───── Given data

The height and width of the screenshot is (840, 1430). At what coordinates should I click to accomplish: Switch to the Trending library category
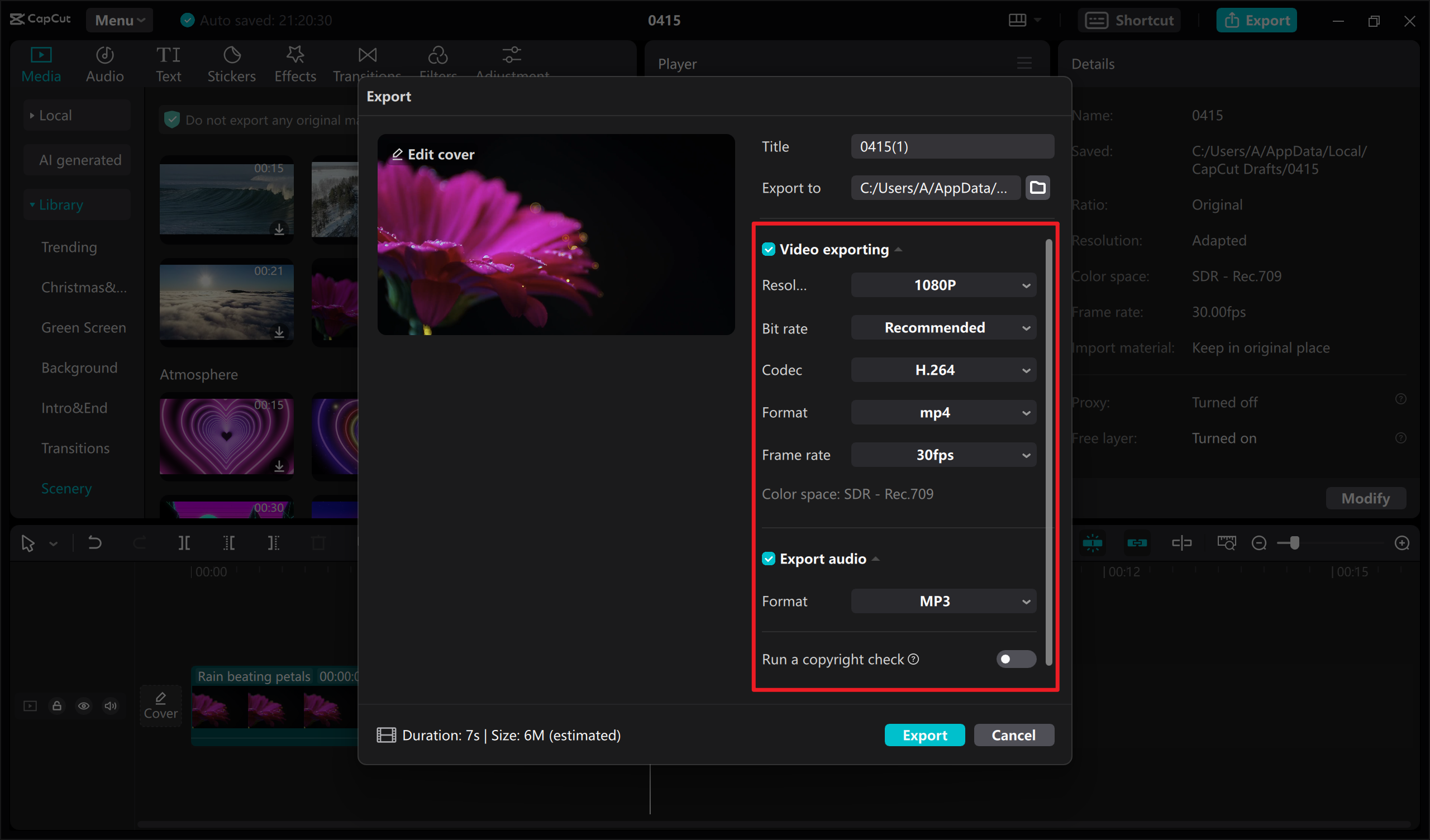(69, 247)
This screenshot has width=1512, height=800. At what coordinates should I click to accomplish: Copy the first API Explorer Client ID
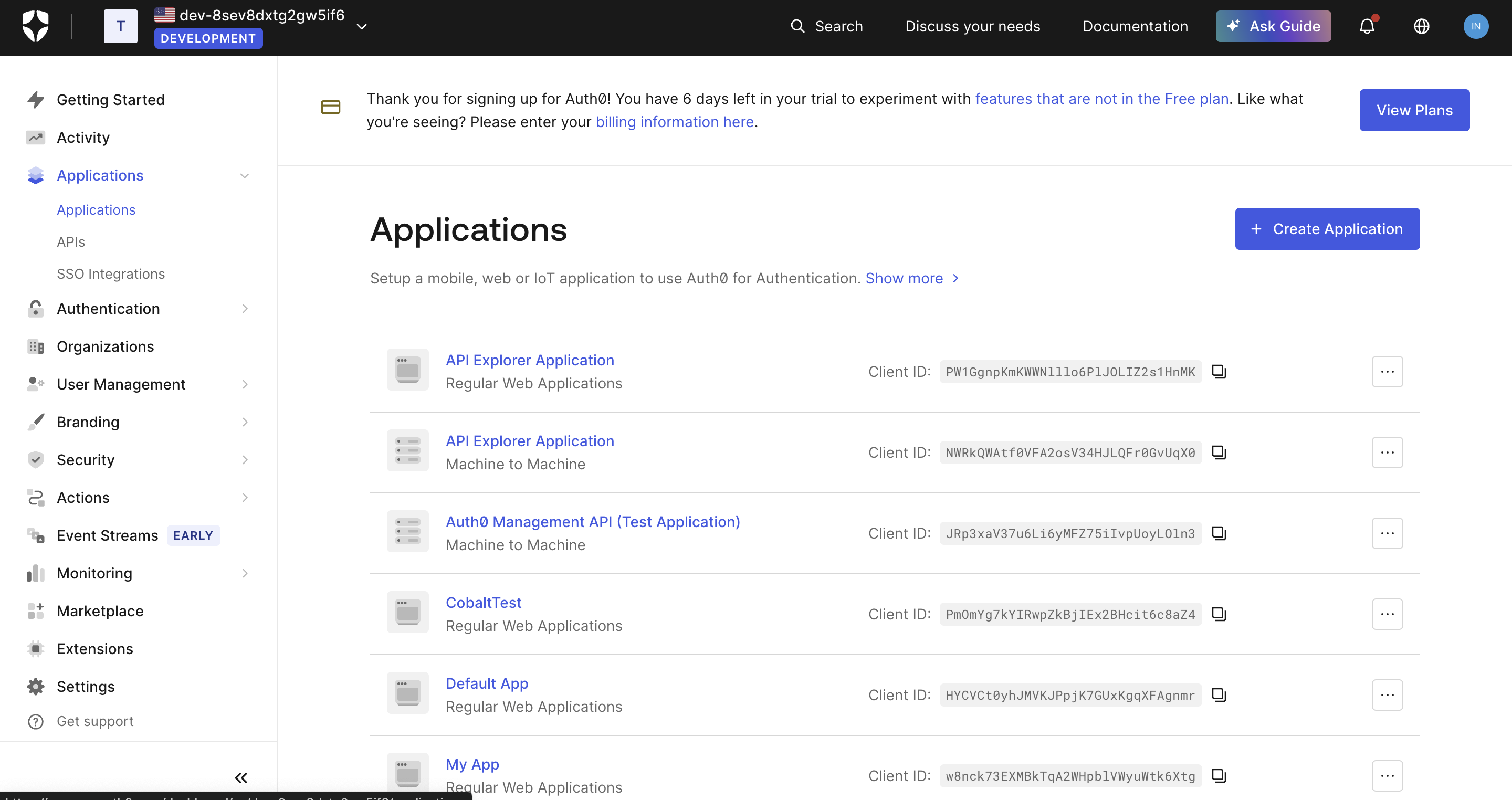(x=1219, y=372)
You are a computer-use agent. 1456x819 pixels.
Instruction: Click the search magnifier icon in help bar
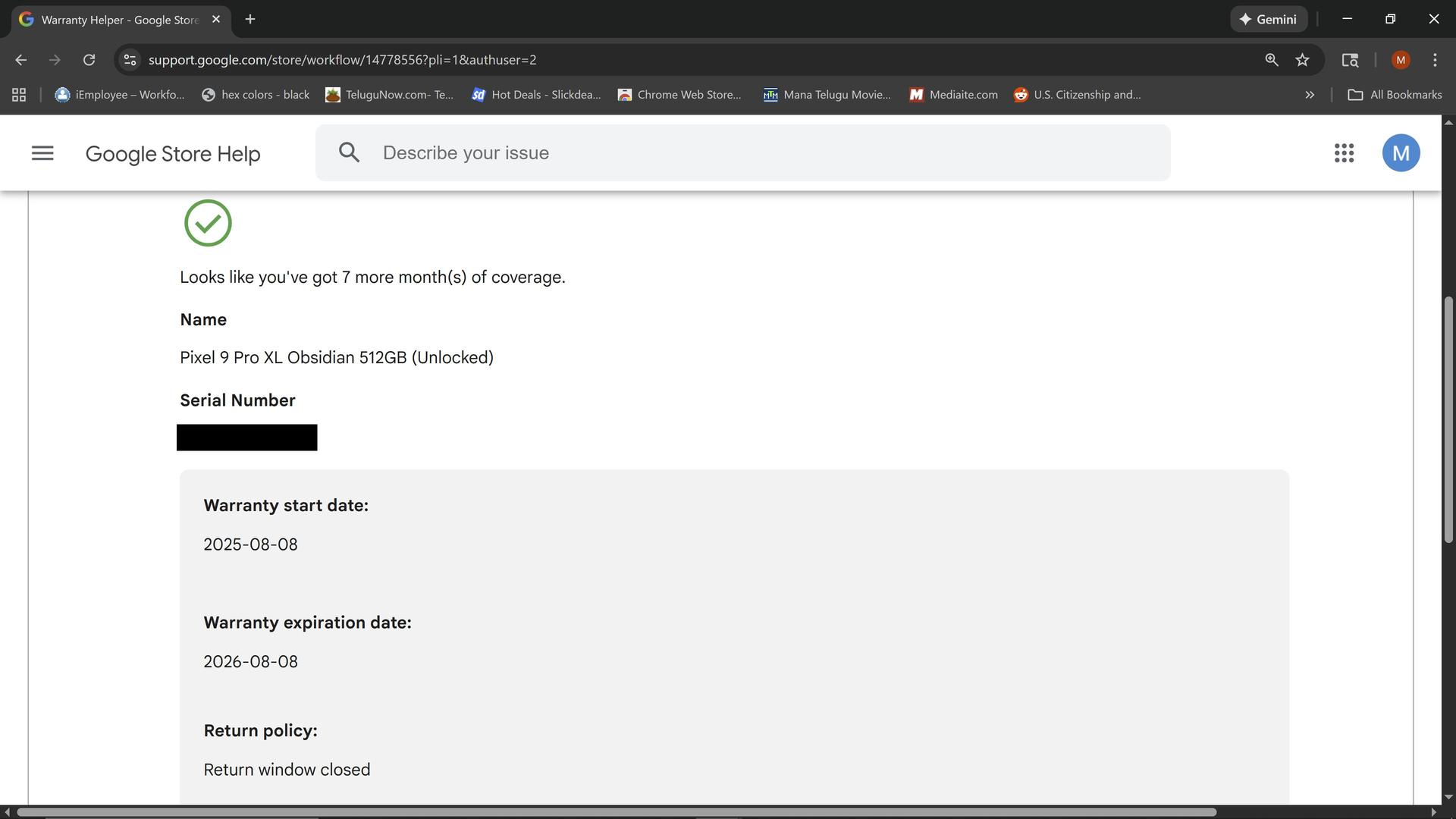(349, 152)
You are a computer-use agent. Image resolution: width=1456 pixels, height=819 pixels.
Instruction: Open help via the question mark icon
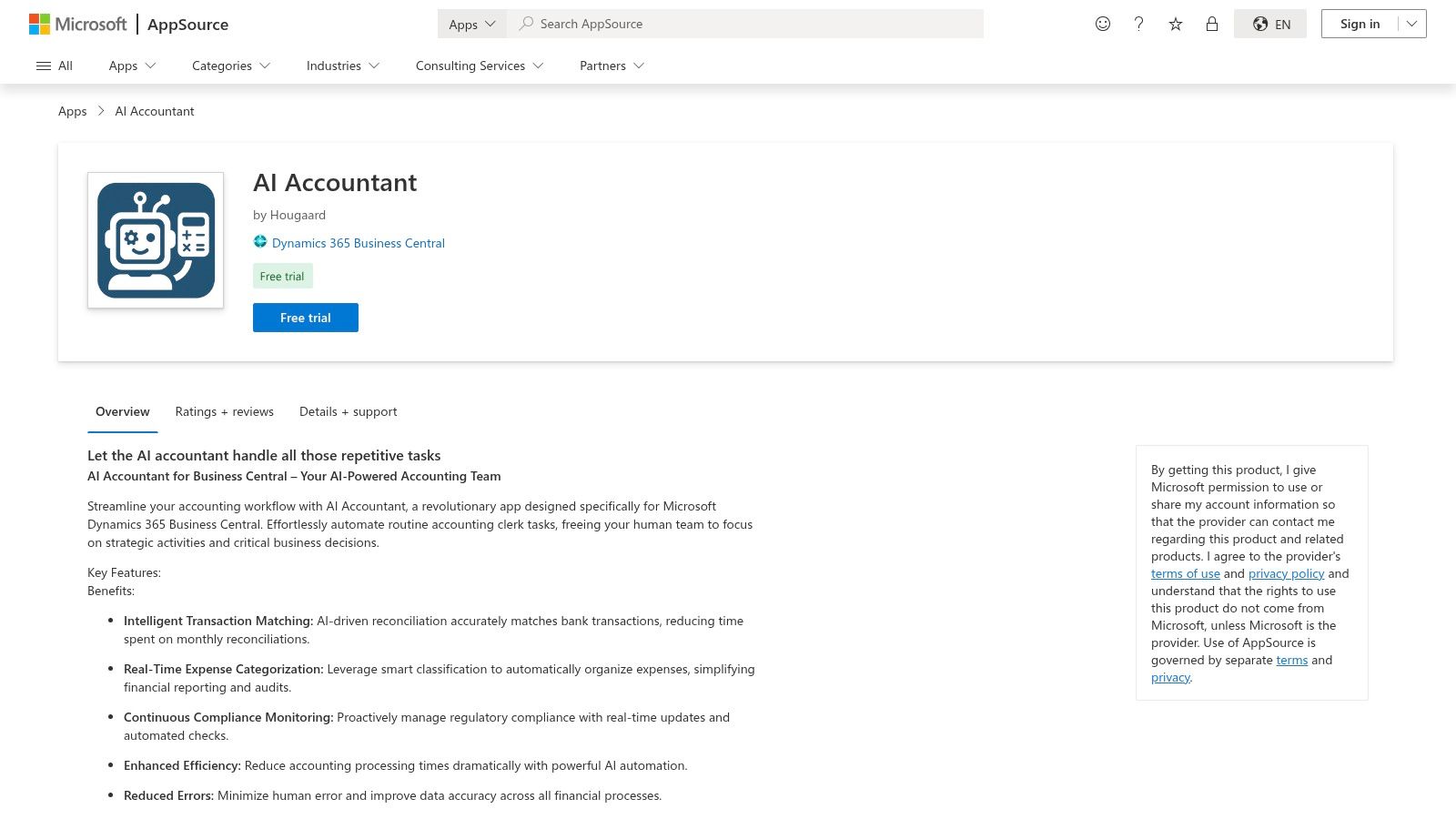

──────────

## Action item
Every line that holds the word "agent" should be copied from the records.

## Solution for this task
You are a computer-use agent. 1456x819 pixels.
You are a computer-use agent. Image resolution: width=1456 pixels, height=819 pixels.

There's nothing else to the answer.